TASK GOAL:
Exactly what is written in the records below should be returned, minus the images.

DATA SECTION:
---+---

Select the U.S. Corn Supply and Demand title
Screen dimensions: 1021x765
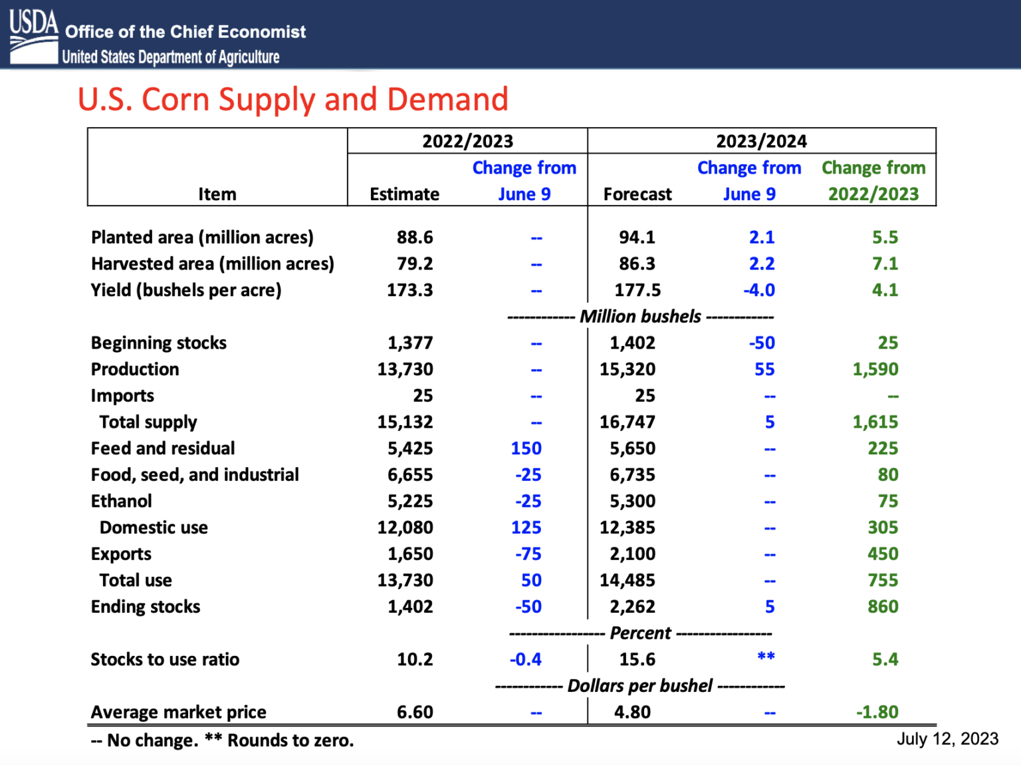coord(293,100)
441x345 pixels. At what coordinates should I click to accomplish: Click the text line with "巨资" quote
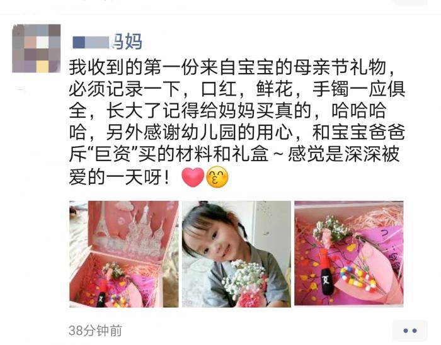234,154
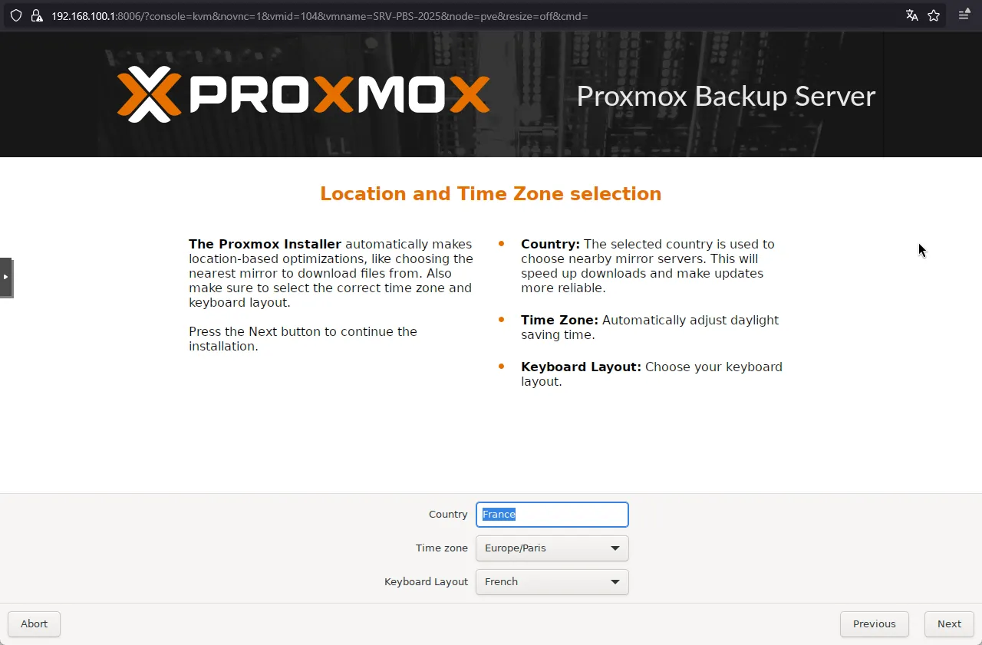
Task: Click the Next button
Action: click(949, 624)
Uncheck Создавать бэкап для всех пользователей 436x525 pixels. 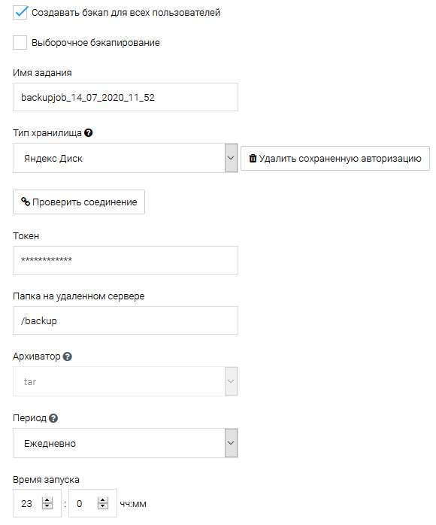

---+---

ANSWER BOX:
Select the U.S. Corn Supply and Demand title
Screen dimensions: 1021x765
coord(293,100)
441x345 pixels. At what coordinates should I click to accomplish: Click the text line with "巨资" quote
234,154
Task: Click the Next button
Action: click(949, 624)
Uncheck Создавать бэкап для всех пользователей 436x525 pixels. 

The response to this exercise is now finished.